Task: Can you render everything in the data from the line containing "[open menu] (8, 55)" down through the final line as a Markdown table, with the columns Number and Data line and with blank lines omitted?

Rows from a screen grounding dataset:
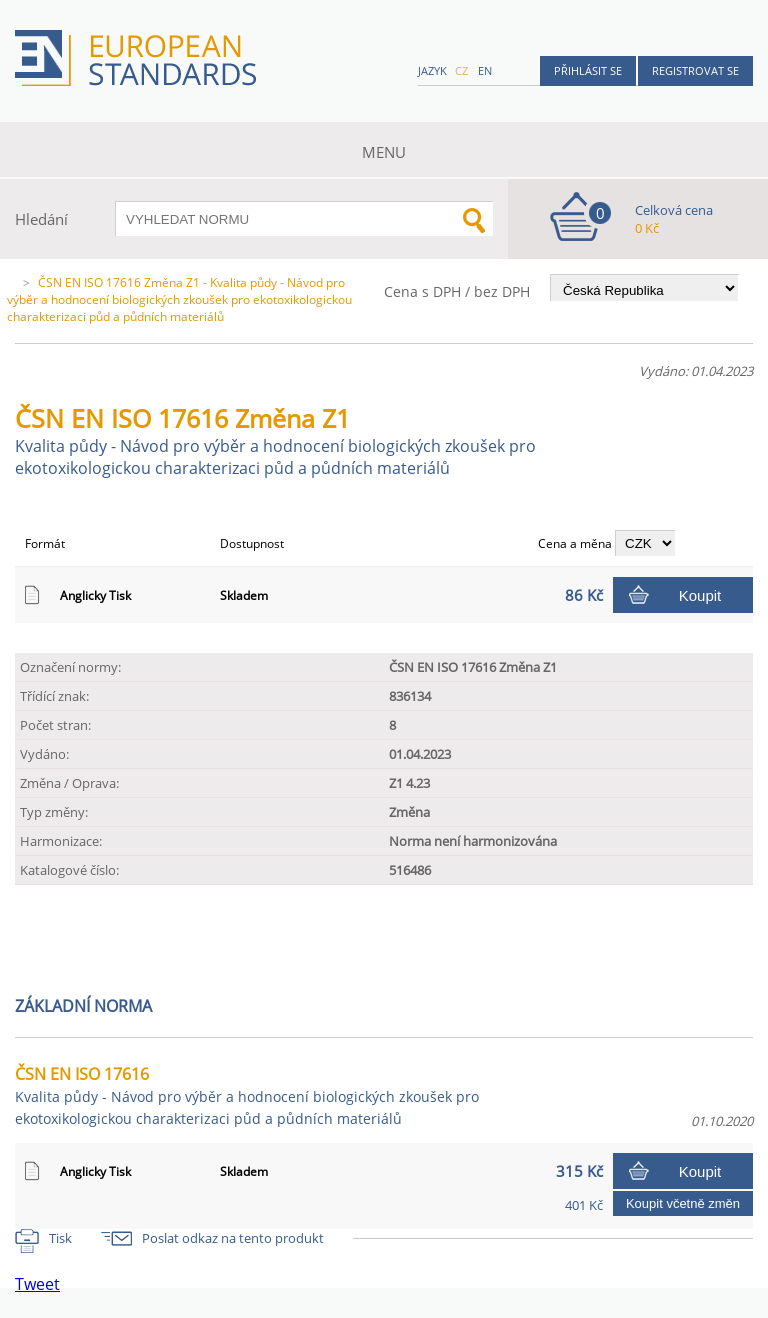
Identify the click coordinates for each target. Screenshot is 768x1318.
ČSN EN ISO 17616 (247, 1095)
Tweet (37, 1284)
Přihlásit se (588, 70)
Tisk (60, 1238)
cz (461, 70)
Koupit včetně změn (683, 1203)
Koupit (700, 595)
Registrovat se (695, 70)
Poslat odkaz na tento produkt (233, 1238)
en (485, 70)
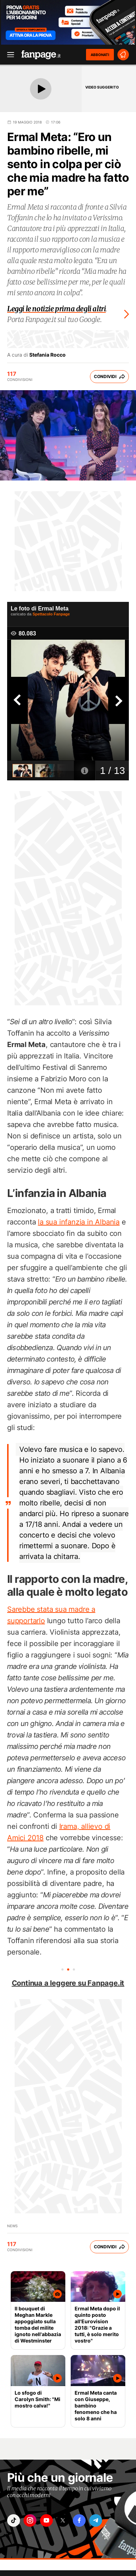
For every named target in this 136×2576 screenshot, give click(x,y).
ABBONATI (100, 54)
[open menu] (8, 55)
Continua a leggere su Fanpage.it (68, 1983)
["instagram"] (30, 2520)
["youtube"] (46, 2520)
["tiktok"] (13, 2520)
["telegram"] (95, 2520)
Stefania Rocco (47, 354)
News (12, 2226)
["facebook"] (79, 2520)
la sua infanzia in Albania (79, 1222)
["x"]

Task result:
| Number | Data line |
|---|---|
| 1 | [open menu] (8, 55) |
| 2 | Continua a leggere su Fanpage.it (68, 1983) |
| 3 | ["instagram"] (30, 2520) |
| 4 | ["youtube"] (46, 2520) |
| 5 | ["tiktok"] (13, 2520) |
| 6 | ["telegram"] (95, 2520) |
| 7 | Stefania Rocco (47, 354) |
| 8 | News (12, 2226) |
| 9 | ["facebook"] (79, 2520) |
| 10 | la sua infanzia in Albania (79, 1222) |
| 11 | ["x"] |